**DOCUMENT PASSAGE**
━━━━━━
I've hesitated about writing anything about Stephanie Meyers' novels for a couple of reasons। The first, primarily that Meyers writes about my adopted area of America - small town America, based in lumber and timber and local agriculture. We love our farmers - organic and otherwise - around this area and it doesn't behoove anyone to speak ill of them. But Meyers' popular fiction crapwads have left me little choice.
I understand the concept. Hell, Meyer's works aren't more than the literary equivalent of Britney Spears and the Pop Princesses of Disney. Take hackneyed concepts and shape them into a classic narrative that could have been pulled from any number of tropes about vampires and humans, slap them together with a High School Musical cast, and you've got the next Bridges of Madison County - except in the rainforest. With vampires. Oh, and they're teenagers who get preyed upon by vampires. Did I mention how sexy vampires are?
Truth be told the early success of the novels wasn't that they were novels at all. I picked up two of the books and read through them for my mom, mainly because she was looking for fiction to give to cousins, who just now cracked the ages of 12 and 14. I grabbed a copy and churned through the pages in less than two hours at Barnes and Ignoble. And my first impression was, simply, that I'd watched B-Movies starring Pam Grier that had more believable, deep characters and less banal plot lines.
Sorry Twilight fangirls and bois, but it's true. Your heroic characters are flat, devoid of emotion. Plant a stick in their asses and some white face makeup and you could run amok in kabuki emokid theater. I'd go so far as to say that the reason they ARE so memorable for you is the same reason Barbie and Ken dolls work their magic - to be able to mirror one's self, dreams, ambitions, and importance upon these bits of plastic means, simply, that you can happily go about your life, living out the dreamworld of fantasy while edging quietly back into "normalcy". Simply adding "And he's a vampire" does not make a character more entertaining. While I do admit if Stuart Little was converted to the Dark Side of the Cheese Suckers before he met his family, it would make for a much more fascinating storyboard, it is still just Stuart Little, Vampiric Mouse.
But I know that's what sells these days. The carryover fandom from Harry Potter and the growing-up with the superhero genres of movies that have converted from the movies of the 1990s to the early 2000s means that superhero movies, or movies about people learning to live with the alienated powers they have, are the most common movie theories out there. Iron Man is a badass, in my book, not because he's a superhero, but because he's got a suit that he puts on. However, Meyer's fangirls and fanbois are drooling over Vampiric Sweet Valley High novels. Cheap romance smut for teenage girls is not quality literature.
━━━━━━
**RECORDS SHOWN**
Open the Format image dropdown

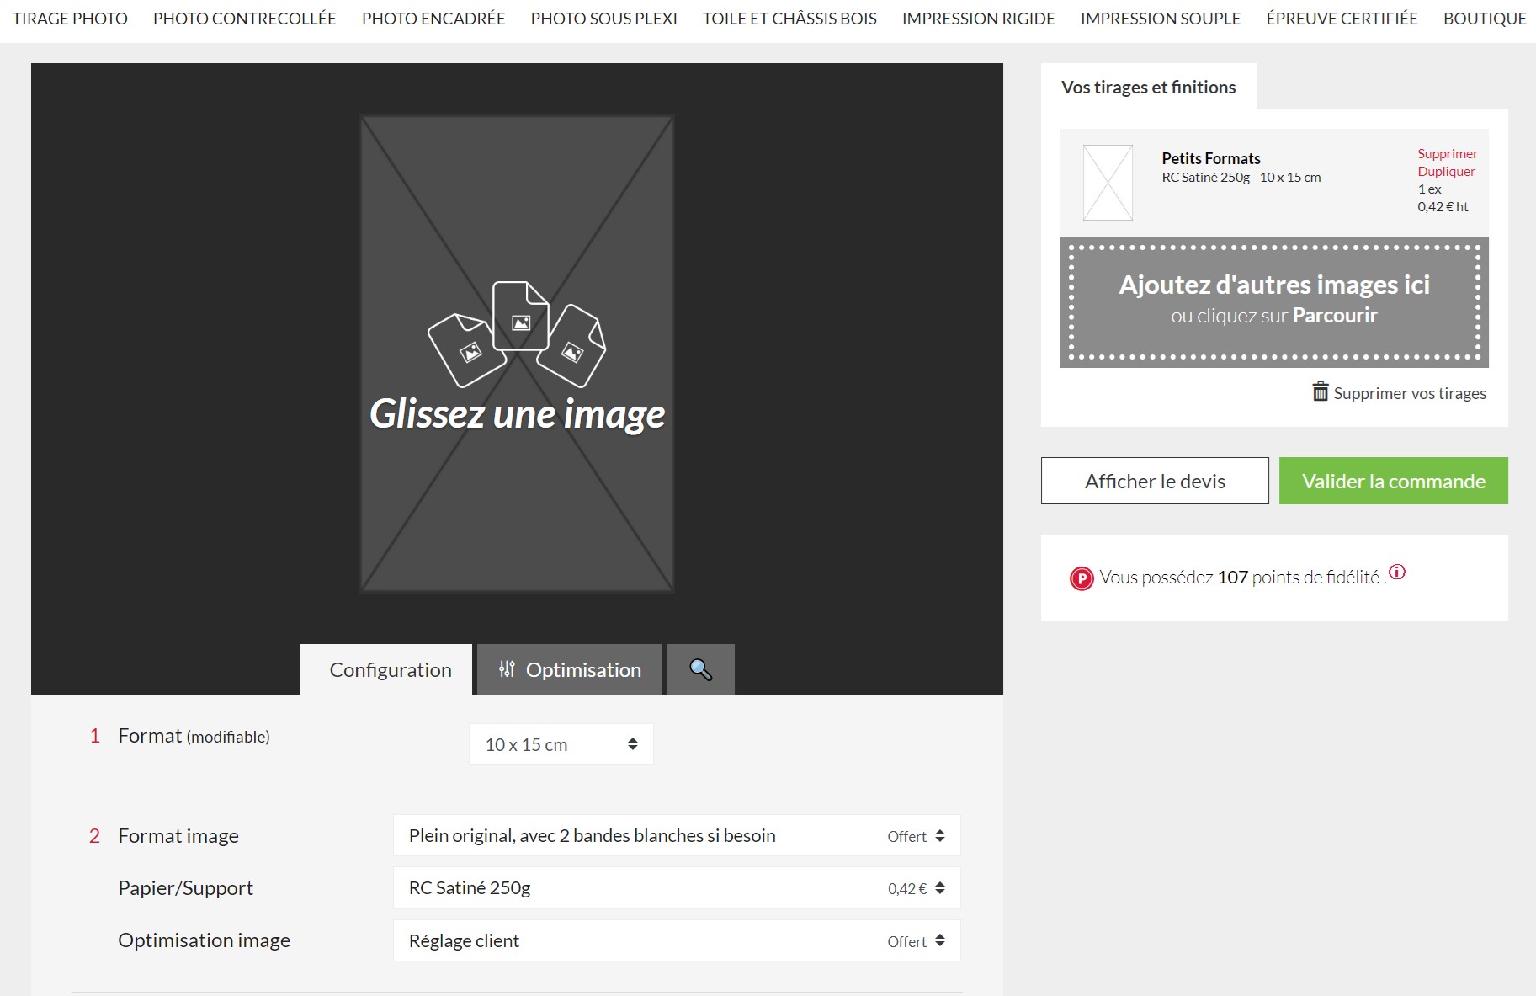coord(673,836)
━━━━━━
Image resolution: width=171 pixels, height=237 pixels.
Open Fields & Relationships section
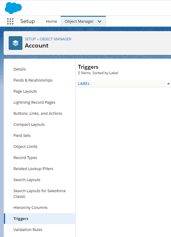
━━━━━━
**GIVEN PROBLEM**
Transcribe the post about the Twilight novels word for word, from "I've hesitated about" to "me little choice.".

**RESPONSE**
I've hesitated about writing anything about Stephanie Meyers' novels for a couple of reasons। The first, primarily that Meyers writes about my adopted area of America - small town America, based in lumber and timber and local agriculture. We love our farmers - organic and otherwise - around this area and it doesn't behoove anyone to speak ill of them. But Meyers' popular fiction crapwads have left me little choice.